Janice Taylor is a force to be reckoned with.
In just nine years, the Kelowna resident went from Googling “how to start a tech company” to being the force behind an app that helps young people safely transition to online life. That, in turn, has sent her jet setting across the U.S. and influencing change in a male dominated industry.
Take this month for example — Taylor brought Mazu Family to meetings in San Fransisco and New York. Then she went to LA to represent Canada in a Women in Tech event at the Canadian consulate, with Prime Minister Justin Trudeau. Trudeau had a number of U.S. speaking engagements that week, pitching Canadian globalism and the country’s new fast-track visa as reasons why Silicon Valley companies should consider Canada as a place to do business and spend money.
Canada is offering a two-week, fast-track employment permit for certain workers, dubbed the “global skills strategy visa.”
Government-sponsored billboards in Silicon Valley pitch: “H1-B Problems? Pivot to Canada.”
Taylor already sees the benefit of working in Canadian tech.
“All my 24 staff is in Kelowna and I live there and my children go to school there,” she said.
Being in transit as often as she is is a significant undertaking, but the work is valuable and that fuels her.

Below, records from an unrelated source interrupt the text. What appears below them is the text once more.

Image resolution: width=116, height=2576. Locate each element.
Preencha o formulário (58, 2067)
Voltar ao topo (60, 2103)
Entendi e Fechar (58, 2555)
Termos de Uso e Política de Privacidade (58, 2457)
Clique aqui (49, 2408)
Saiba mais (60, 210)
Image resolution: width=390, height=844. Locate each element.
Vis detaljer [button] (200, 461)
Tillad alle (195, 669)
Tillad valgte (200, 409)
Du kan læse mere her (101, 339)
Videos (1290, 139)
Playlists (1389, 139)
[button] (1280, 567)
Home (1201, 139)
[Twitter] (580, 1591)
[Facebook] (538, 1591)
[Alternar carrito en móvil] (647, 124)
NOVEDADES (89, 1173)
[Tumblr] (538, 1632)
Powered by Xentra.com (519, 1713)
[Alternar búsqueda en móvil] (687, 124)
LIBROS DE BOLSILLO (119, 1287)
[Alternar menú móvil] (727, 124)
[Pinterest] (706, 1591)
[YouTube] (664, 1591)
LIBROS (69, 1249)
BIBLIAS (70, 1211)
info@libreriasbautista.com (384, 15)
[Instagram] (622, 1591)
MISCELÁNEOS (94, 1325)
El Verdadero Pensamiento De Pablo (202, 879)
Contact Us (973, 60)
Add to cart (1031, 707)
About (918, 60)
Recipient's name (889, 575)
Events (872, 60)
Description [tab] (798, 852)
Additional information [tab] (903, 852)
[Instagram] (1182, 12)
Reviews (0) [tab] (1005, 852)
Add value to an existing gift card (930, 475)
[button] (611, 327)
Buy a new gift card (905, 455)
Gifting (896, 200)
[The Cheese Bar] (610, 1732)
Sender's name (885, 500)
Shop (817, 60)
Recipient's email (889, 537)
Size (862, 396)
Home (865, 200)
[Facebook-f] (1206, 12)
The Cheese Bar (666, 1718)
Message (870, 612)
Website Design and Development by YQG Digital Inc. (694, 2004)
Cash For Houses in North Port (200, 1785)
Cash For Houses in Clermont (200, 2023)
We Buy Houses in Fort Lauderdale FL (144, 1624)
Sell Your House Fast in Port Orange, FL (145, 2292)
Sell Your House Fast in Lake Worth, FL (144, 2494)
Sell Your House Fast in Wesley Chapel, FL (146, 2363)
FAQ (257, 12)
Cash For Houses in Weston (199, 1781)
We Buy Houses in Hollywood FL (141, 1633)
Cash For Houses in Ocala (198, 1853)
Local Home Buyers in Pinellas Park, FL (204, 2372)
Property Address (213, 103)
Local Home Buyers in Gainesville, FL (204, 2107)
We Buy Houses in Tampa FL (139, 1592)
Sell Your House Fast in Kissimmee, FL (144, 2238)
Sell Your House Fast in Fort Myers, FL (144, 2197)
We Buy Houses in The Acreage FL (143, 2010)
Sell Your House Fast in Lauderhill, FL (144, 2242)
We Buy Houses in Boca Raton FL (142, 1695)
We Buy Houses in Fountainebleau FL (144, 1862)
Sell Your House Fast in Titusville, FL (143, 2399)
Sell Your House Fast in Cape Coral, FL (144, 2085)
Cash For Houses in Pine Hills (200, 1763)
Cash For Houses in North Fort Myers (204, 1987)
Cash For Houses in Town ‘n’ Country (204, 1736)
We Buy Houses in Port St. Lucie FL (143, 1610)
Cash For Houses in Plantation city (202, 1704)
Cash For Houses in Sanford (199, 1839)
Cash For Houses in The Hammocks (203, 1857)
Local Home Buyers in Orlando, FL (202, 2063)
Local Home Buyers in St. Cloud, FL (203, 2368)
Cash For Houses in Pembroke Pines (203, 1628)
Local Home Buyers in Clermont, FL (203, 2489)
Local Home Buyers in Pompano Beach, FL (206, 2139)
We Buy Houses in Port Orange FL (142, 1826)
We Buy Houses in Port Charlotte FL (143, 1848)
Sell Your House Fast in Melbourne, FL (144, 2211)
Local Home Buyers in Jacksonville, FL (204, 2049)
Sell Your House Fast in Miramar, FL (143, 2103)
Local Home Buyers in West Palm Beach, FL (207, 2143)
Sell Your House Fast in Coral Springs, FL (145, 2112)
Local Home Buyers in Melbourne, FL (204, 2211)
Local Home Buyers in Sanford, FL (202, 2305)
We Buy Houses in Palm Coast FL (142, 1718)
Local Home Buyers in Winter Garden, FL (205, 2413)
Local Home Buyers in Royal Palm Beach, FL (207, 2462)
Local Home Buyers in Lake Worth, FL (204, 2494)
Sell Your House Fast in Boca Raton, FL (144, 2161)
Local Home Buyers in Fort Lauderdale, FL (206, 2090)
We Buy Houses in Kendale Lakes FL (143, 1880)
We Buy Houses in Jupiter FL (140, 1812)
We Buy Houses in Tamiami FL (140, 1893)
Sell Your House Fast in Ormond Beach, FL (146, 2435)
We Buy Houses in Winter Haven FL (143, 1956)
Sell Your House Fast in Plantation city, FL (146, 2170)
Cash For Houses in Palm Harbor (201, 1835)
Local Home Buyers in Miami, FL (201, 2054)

Mazu is a free app that gives kids, and their families, a forum to communicate on. Through it they can focus on their favourite sports teams and specific interests. For kids to use the app they have to have a parent’s approval and potentially interaction.
It’s what Taylor refers to as a “digital village.”
“We don’t use ‘like’ buttons, we don’t follow things,” she said, explaining that its the antithesis of traditional social media, which preys on the desire to be liked, validated, and rewarded.
“The content in our digital village is tagged with our core values. We filter so there is no bad content or bad language.”
There was such a gap in the online world when she started the app, that it’s turned heads and Taylor has managed to raise $7 million through angel investors to get it off the ground.
And the idea has fuelled her as she worked to navigate a male dominated industry.
“If you look at the statistics today, only five per cent of all tech companies are run by women,” she said. “In the City of Kelowna there are only two other female tech company founders and they’re co-founders.”
Getting to the top of a male dominated industry has been a slog and Taylor has some war stories.
“I’ve had men ask, ‘can I touch your hair,’or ‘your hair is distracting,’ ‘who takes care of your kids when you travel’ and ‘are you planning to have another baby?” she said.
What’s been the worst, however, is those who doubt she has the expertise on the issues she’s trying to address through the app, to be in the industry.
“ It astounds me. I have 14 year old on social media, I have friends, we talk … as if I won’t understand this population,” she said. “In the last two years there’s been a 50 per cent increase in girl suicide. It’s the first time in history that girls are killing themselves more than boys. Who better to solve that problem than a mother?”